## BEGIN Records provided

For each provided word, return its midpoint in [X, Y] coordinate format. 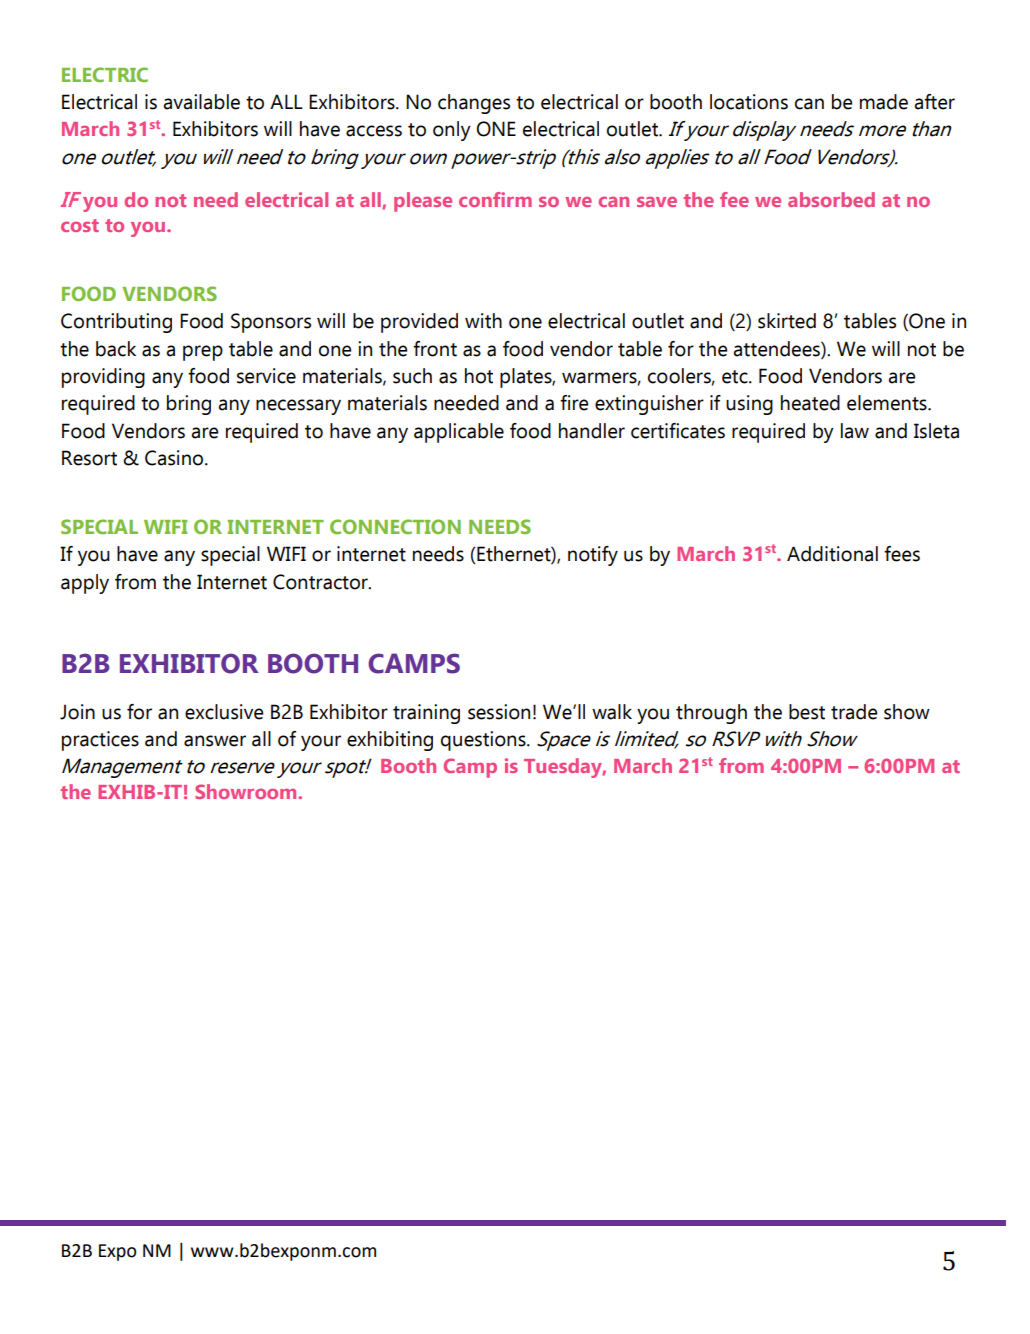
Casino [175, 458]
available [201, 102]
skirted [787, 321]
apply [85, 584]
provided [419, 323]
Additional [832, 554]
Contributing [116, 323]
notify [593, 556]
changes [474, 104]
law [855, 431]
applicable [459, 433]
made [884, 102]
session [499, 712]
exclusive [224, 712]
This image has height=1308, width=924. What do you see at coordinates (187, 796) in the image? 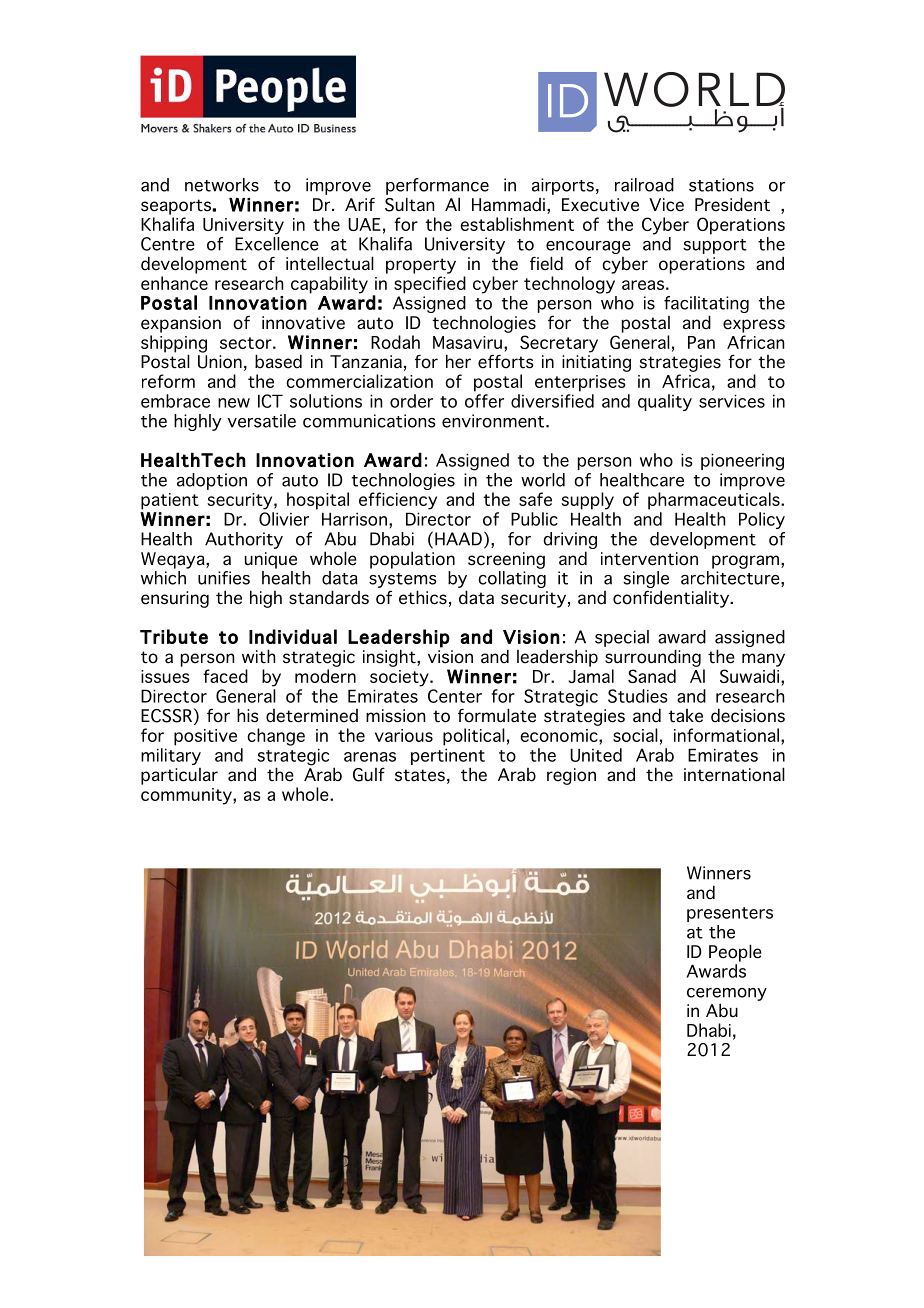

## END Records provided

What the task asks:
Swap "session" for "sitting" in the part of the records that opens with the line containing "law [855, 431]" and runs to the end of the records. Reproduce only those lines, unchanged otherwise, and omit the pictures.

Answer for the task:
law [855, 431]
applicable [459, 433]
made [884, 102]
sitting [499, 712]
exclusive [224, 712]
This image has height=1308, width=924. What do you see at coordinates (187, 796) in the image? 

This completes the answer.